The injury IR for male participants (5.9/1000 participation hours), for “all RRI,” is higher than that reported in several other youth sports, with a similar injury IR to that found in youth football studies [32]. A similar pattern was found in terms of the injury IR for female participants (6.6/1000 participation hours), indicating a lack of significant sex differences. This is further supported by a non-significant rate ratio between the male and female participants in this study (rate ratio = 0.89; 95% CI: 0.68–1.33). Notably, the studies reporting injury IR in a population of youth cross-country runners calculated this outcome according to the number of injuries per 1000 athletic exposures, making comparison of results difficult [9, 10].
The injury IP for those RRI that required medical attention (52/100 participants/year) was higher than that reported in athletes aged 11–18 years (35/100 participants/year), across a range of sports [16]. The largest proportion of RRI incurring time loss were categorised as “serious” (25%). Although this is an interesting finding, highlighting that a quarter of RRI resulted in more than 28-days of time loss (up to 6-months), this may be due to recall bias. On the contrary, the large proportion of RRI incurring “no time loss” (22%) was due to participants being able to register “any physical complaint” when self-reporting RRI, whereby 45% (n = 30) of self-reported ‘pains or discomforts’ did not result in time loss.
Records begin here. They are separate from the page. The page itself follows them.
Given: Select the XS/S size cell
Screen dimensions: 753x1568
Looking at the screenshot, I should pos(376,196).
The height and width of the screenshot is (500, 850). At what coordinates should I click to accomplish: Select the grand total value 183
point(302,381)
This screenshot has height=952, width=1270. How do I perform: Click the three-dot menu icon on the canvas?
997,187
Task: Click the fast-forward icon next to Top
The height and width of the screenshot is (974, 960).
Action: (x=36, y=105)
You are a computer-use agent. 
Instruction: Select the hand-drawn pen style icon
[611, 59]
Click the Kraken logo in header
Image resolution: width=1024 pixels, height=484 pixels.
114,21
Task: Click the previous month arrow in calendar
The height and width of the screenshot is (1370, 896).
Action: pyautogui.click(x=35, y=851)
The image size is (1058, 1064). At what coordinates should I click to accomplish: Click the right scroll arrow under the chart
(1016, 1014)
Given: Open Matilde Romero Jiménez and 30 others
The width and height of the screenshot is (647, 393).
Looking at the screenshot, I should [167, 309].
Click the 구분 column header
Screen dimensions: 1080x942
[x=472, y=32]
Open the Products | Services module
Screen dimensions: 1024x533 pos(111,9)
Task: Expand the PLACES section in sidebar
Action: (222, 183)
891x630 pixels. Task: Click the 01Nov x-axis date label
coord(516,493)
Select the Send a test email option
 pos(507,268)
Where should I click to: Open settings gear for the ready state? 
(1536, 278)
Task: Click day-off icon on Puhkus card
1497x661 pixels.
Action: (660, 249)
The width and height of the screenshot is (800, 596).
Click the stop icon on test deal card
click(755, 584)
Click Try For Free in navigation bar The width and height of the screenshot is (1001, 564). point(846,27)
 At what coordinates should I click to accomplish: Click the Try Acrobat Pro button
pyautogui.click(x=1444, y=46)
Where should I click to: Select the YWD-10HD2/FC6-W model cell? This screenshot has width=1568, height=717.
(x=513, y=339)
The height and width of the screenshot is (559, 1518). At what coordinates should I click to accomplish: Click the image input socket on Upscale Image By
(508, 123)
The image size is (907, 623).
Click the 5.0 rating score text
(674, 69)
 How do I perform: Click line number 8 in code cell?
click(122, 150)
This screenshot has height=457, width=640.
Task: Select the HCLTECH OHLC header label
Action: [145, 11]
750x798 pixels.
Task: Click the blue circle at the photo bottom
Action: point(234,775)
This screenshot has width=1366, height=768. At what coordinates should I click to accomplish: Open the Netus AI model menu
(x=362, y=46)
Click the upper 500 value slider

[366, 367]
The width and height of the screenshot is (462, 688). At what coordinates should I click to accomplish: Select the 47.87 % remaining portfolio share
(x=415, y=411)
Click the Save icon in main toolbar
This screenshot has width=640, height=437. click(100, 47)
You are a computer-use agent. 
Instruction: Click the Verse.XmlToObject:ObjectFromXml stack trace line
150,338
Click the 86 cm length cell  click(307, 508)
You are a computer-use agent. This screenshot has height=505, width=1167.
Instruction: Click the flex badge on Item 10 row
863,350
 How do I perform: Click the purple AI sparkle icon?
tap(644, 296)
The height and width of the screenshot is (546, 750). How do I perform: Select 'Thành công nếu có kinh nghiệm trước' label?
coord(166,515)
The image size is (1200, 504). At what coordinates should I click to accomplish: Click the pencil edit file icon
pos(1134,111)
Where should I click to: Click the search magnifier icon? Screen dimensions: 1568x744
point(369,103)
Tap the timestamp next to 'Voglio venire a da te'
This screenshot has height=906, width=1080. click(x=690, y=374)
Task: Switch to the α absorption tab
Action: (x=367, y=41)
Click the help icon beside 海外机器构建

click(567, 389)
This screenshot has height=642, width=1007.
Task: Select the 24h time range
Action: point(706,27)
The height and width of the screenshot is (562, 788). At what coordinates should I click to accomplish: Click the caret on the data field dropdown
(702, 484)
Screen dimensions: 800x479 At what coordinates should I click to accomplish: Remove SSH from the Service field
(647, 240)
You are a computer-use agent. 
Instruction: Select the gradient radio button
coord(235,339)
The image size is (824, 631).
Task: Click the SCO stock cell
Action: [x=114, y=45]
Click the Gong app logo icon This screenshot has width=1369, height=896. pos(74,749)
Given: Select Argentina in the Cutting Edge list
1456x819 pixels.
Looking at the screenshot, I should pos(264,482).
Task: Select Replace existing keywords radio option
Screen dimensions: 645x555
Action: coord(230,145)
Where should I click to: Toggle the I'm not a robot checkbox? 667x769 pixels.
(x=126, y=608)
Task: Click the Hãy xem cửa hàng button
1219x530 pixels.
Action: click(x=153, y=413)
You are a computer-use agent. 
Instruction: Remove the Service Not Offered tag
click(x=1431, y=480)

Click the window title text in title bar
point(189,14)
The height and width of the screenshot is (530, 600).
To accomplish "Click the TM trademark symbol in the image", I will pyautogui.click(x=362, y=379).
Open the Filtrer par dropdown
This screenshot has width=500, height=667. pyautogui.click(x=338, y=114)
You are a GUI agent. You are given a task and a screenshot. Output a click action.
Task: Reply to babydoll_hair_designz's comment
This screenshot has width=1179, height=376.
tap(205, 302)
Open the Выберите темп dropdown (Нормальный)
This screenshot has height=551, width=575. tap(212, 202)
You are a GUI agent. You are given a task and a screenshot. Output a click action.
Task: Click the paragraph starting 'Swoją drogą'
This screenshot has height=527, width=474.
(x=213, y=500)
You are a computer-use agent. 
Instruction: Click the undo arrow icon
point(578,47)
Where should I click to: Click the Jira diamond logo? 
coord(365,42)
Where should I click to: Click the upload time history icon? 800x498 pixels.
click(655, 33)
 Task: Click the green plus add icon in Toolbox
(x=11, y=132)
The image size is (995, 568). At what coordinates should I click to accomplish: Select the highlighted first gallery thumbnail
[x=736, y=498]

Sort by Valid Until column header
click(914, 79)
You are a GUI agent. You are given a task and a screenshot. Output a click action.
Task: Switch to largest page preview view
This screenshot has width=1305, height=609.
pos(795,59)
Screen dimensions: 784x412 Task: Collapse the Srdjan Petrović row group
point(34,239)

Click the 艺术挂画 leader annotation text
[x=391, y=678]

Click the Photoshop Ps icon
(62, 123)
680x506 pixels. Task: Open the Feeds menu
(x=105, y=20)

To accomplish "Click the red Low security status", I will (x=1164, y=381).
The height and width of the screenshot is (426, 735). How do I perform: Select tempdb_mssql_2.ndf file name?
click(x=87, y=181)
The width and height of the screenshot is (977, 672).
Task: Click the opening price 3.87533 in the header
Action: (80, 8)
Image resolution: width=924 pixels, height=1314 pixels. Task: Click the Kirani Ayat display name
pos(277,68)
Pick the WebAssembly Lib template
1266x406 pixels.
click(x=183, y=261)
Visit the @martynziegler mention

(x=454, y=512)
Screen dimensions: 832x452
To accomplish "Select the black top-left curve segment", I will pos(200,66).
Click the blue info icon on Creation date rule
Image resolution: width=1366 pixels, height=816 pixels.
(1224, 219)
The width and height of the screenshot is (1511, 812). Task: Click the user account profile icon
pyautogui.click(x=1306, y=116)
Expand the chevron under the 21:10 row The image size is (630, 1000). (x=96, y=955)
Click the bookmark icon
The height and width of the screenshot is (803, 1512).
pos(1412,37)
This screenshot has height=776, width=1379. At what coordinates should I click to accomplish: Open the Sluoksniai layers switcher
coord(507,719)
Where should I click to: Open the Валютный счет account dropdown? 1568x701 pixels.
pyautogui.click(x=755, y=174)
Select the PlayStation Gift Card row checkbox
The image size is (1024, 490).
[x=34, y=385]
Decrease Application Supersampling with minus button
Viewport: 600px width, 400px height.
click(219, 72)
RRI were most commonly reported in the lower extremity, with the knee, foot/toe and lower leg being the most frequently injured sites. These injury sites are comparable to those reported in elite adult and adolescent track and field athletes [17]. Likewise, the most common self-reported cause of injury was overuse, which supports previous findings [45]. These data indicate that injury prevention interventions for adolescent distance runners should predominantly focus on reducing the risk of lower extremity RRI caused by overuse.
4.3 Methodological Limitations:
The main limitation of this study is the use of a cross-sectional study design. As a result, it is not possible to determine temporal relationships between potential injury risk factors and RRI. Recruitment difficulties resulted in a limited sample size is, also considered a study limitation. While this is not a limitation for the descriptive data, the limited sample size meant that only exploratory univariate analyses were conducted when investigating potential correlates of RRI. The convenience sampling method may also have led to a non-representative sample.
Recall bias is a further study limitation, whereby the accuracy of data was dependent upon self-report. This type of bias often results in participants under-reporting minor injuries, leading to an artificially greater proportion of severe injuries. While there was a high proportion of serious time loss RRI, the proportion of RRI that incurred no time loss was also elevated. Nonetheless, research has shown that participants can accurately recall the total number of injuries and injury sites when providing a 12-month self-reported history [46]. However, as that research was based in a different sporting context, the effect of recall bias remains unclear within this study. Social desirability bias is also possible, whereby participants could have over-reported their training practices (frequency, volume, and intensity).